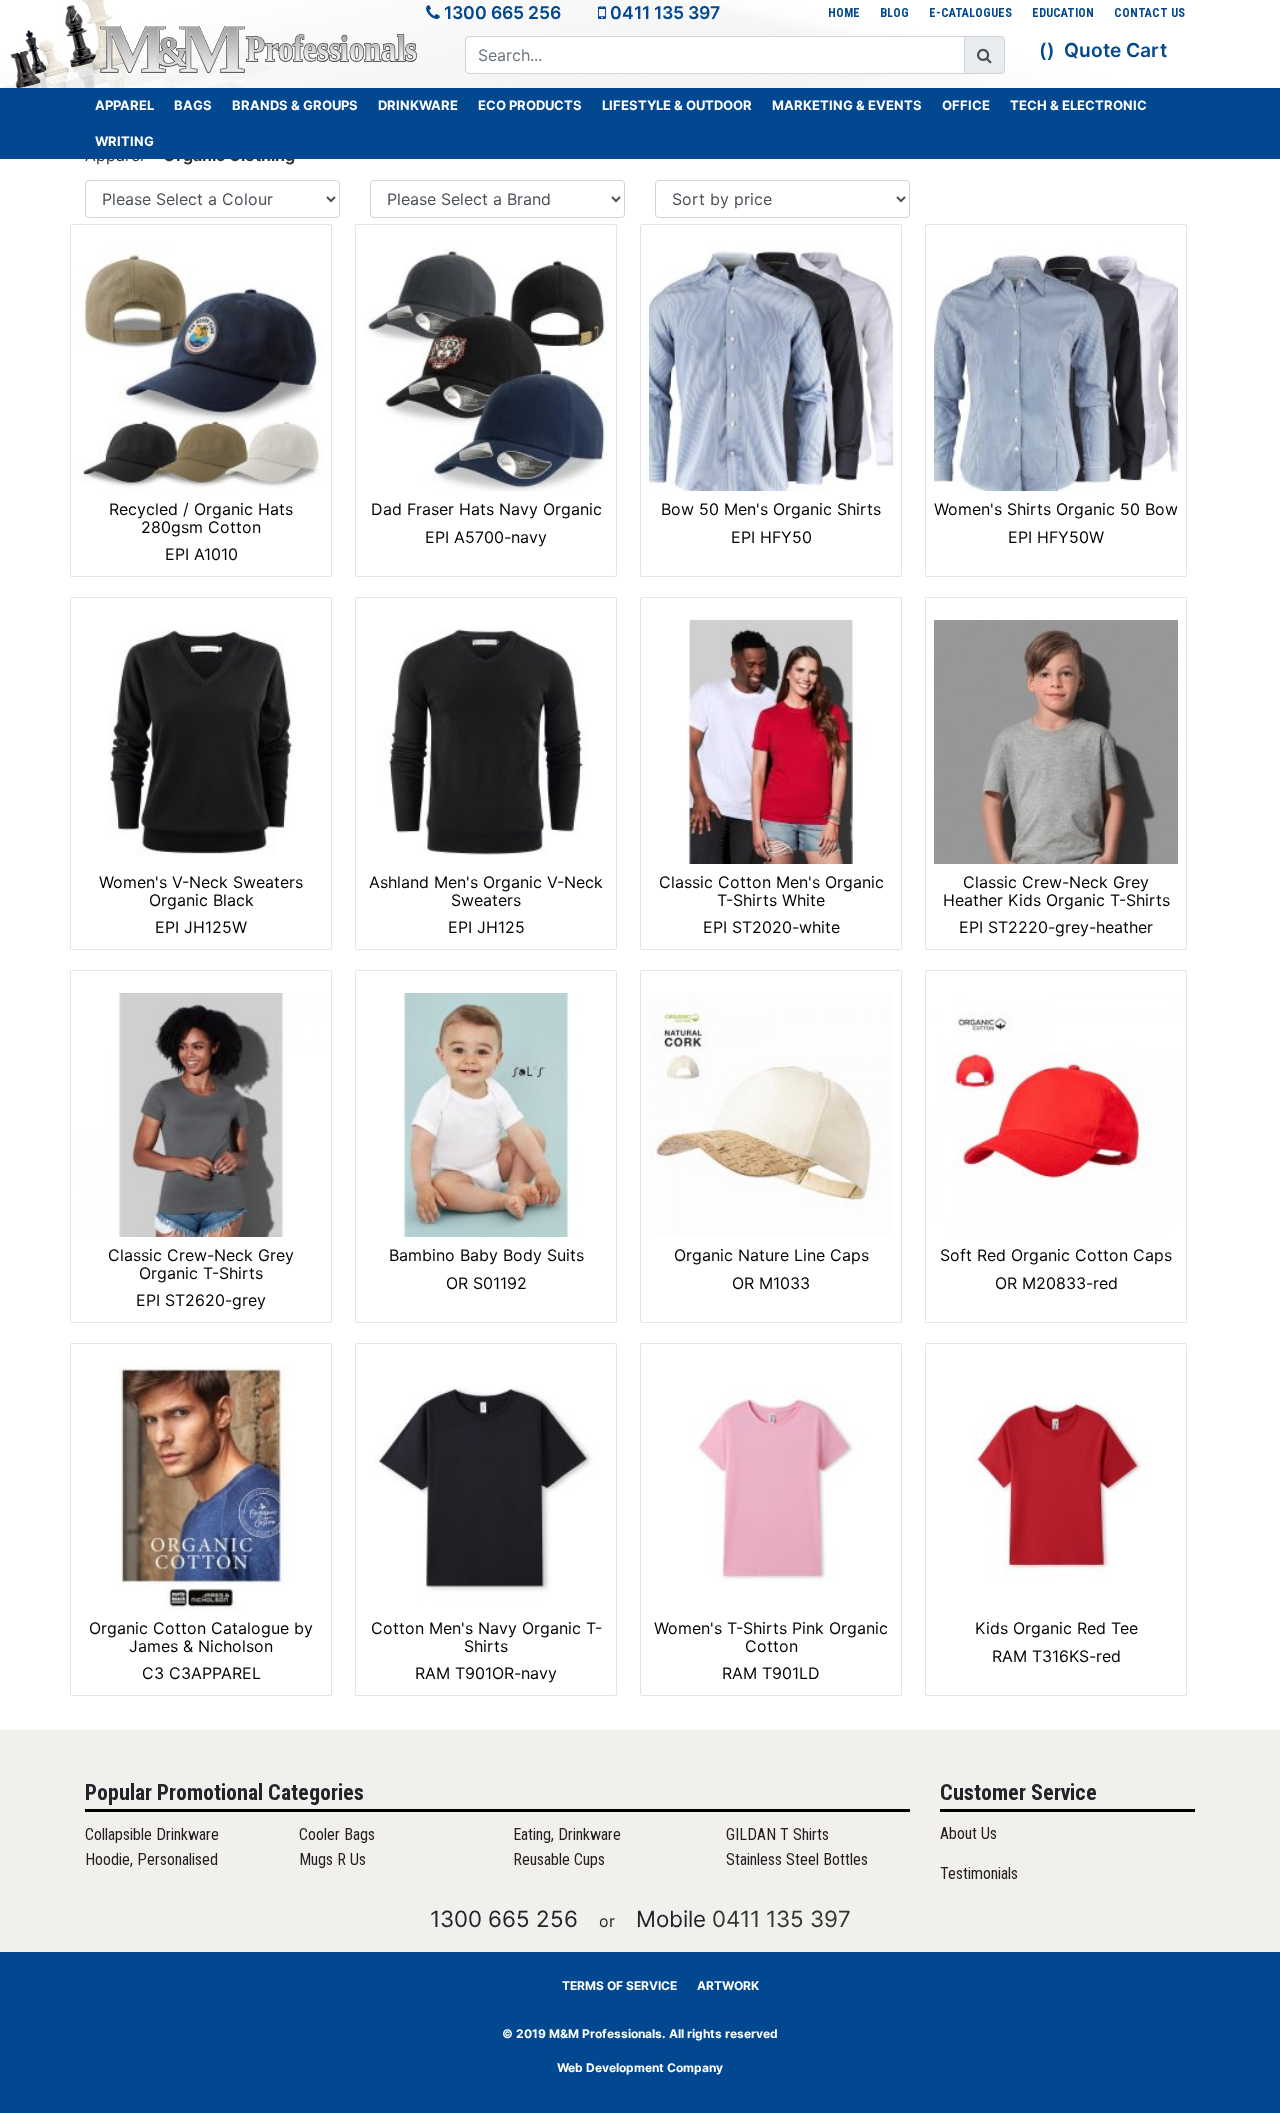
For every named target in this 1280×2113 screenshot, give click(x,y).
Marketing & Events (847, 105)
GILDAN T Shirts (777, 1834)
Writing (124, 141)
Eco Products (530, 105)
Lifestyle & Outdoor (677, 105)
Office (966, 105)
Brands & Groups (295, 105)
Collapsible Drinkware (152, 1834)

────────────────────

**What is required:**
All of the material above goes into the copy exactly as is; the pictures do not.

**Written answer:**
For every named target in this 1280×2113 screenshot, give click(x,y).
Marketing & Events (847, 105)
GILDAN T Shirts (777, 1834)
Writing (124, 141)
Eco Products (530, 105)
Lifestyle & Outdoor (677, 105)
Office (966, 105)
Brands & Groups (295, 105)
Collapsible Drinkware (152, 1834)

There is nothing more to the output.